In the decorated palanquin Ayyarappar along with His consort will leave Thiruvaiyaru and go to the other six connected temples during the festival of Saptha Stana. At that time, the palanquins of the respective temples will join with the Ayyarappar Palanquin. This festival is conducted at Tiruvaiyaru during April every year. As per Hindu legend, it is the wedding festival of Nandikeswara, the sacred bull of Shiva on the Punarpoosa star during the Tamil month of Panguni. The festival deity of Aiyarappar temple of Thiruvaiyaru is carried in a decorated glass palanquin along with the images of Nandikeswara and Suyasayambikai to the temples in Thirupazhanam, Thiruchottruthurai, Thiruvedhikudi, Thirukandiyur and Thirupoonthurthi. Each of the festival deities of the respective temples mounted in glass palanquins accompany Aiyarppar on the way to the final destiny, Thillaistanam. There is a grand display of fireworks in Cauvery riverbed outside Thillaistanam temple. The seven palanquins are carried to Aiyarappar temple in Thiruvaiyyaru. Hundreds of people witness the convergence of seven glass palanquins carrying principal deities of respective temples from seven places at Tiruvaiyaru. The devotees perform Poochorithal (flower festival) in which a doll offers flowers to the principal deities in the palanquins. After the Poochorithal, the palanquins leave for their respective temples.

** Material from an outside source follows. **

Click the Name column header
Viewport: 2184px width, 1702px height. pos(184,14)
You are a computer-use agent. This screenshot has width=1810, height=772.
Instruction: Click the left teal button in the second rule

== Other Saptha Stana Temples ==
There are other Saptha Stana Temples in and around Thanjavur district. They are known as Chakkarapalli Saptha Stana Temples, Mayiladuthurai Saptha Stana Temples, Kumbakonam Saptha Stana Temples, Karanthai (near Thanjavur) Saptha Stana Temples, Tirunallur Saptha Stana Temples, Tiruneelakkudi Saptha Stana Temples, Kanjanur Saptha Stana Temples and Nagapattinam Saptha Stana Temples. As the palanquin of the Kumbeswara Temple was in a damaged condition the festival did not take place for some time. Later the trial run was held on 7 February 2016 Following the Tirttavari in Mahamaham tank in Kumbakonam during 2016 Mahamaham the festival was held on 23 April 2016. It is learnt that the Karanthanttankudi festival was not held for some years.